First, I'll take a look at the DEBT
variable. I might think that it would scale as net worth increases, but it doesn't. The lowest amount of debt is carried by the households in cluster 2, even though the value of their houses (shown in green) is roughly the same. I can't really tell from this data what's going on, but one possibility might be that the people in cluster 2 have enough money to pay down their debts, but not quite enough money to leverage what they have into additional debts. The people in cluster 3, by contrast, might not need to worry about carrying debt because their net worth is so high.
Finally, since I started out this project looking at home values, I'll take a look at the relationship between DEBT
and HOUSES
. The value of the debt for the people in cluster 0 is higher than the value of their houses, suggesting that most of the debt being carried by those people is tied up in their mortgages — if they own a home at all. Contrast that with the other three clusters: the value of everyone else's debt is lower than the value of their homes.

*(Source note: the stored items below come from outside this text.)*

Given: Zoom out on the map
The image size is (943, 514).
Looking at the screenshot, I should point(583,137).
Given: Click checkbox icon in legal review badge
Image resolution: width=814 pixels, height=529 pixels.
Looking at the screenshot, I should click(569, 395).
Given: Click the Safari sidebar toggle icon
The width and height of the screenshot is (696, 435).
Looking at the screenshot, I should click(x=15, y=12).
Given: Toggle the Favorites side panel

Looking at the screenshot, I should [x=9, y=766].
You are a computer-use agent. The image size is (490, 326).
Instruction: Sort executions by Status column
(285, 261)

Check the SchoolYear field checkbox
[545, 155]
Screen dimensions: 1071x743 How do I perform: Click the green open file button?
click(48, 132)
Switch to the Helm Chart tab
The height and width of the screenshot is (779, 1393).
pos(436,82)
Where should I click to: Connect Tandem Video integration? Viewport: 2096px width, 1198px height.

It's different from what I did last time. At this point in the K-Means Clustering
project, I made a scatter plot. This was a straightforward task because I only worked with two features, so I could plot the data points in two dimensions. But now X
has five dimensions.
Since I'm working with a computer screen, I don't have much of a choice about the number of dimensions I can use: it's got to be two. So, if I'm going to do anything like the scatter plot I made before, I'll need to take my 5-dimensional data and change it into something I can look at in 2 dimensions.
Principal Component Analysis
I'll need to create a PCA
transformer, use it to reduce the dimensionality of the data in X
to 2, and then put the transformed data into a DataFrame named X_pca
. The columns of X_pca
should be named "PC1"
and "PC2"
.
# Instantiate transformer
pca = PCA(n_components=2, random_state=42)
# Transform `X`
X_t = pca.fit_transform(X)
X_t
array([[-221525.42453041, -22052.27300297], [-217775.10072188, -22851.35806823], [-219519.64217476, -19023.64633269], ..., [ 323306.39571853, -182741.08760824], [ 327948.76711284, -184322.85705512], [ 334191.95622931, -186450.06424231]])
# Instantiate transformer
pca = PCA(n_components=2, random_state=42)
# Transform `X`
X_t = pca.fit_transform(X)
# Put `X_t` into DataFrame
X_pca = pd.DataFrame(X_t, columns=["PC1", "PC2"] )
print("X_pca shape:", X_pca.shape)
X_pca.head()
X_pca shape: (4418, 2)
PC1 | PC2 | |
---|---|---|
0 | -221525.424530 | -22052.273003 |
1 | -217775.100722 | -22851.358068 |
2 | -219519.642175 | -19023.646333 |
3 | -212195.720367 | -22957.107039 |
4 | -215540.507551 | -20259.749306 |
My five dimensions have been reduced to two. I'll make a scatter plot and see what I get.
PCA Scatter Plot
I'll use plotly express to create a scatter plot of X_pca
using seaborn. I'll color the data points using the labels generated by my final_model
.
labels
array([0, 0, 0, ..., 1, 1, 1], dtype=int32)
labels.astype(str)
array(['0', '0', '0', ..., '1', '1', '1'], dtype='<U11')
# Create scatter plot of `PC2` vs `PC1`
fig = px.scatter(
data_frame=X_pca,
x="PC1",
y="PC2",
color=labels,
title="PCA Representation of Clusters" # Title "PCA Representation of Clusters"
)
fig.update_layout(xaxis_title="PC1", yaxis_title="PC2") # Label the x-axis "PC1" & the y-axis "PC2"
fig.show()
One limitation of this plot is that it's hard to explain what the axes here represent. In fact, both of them are a combination of the five features I originally had in X
, which means this is pretty abstract.
So what does this graph mean? It means that I made four tightly-grouped clusters that share some key features.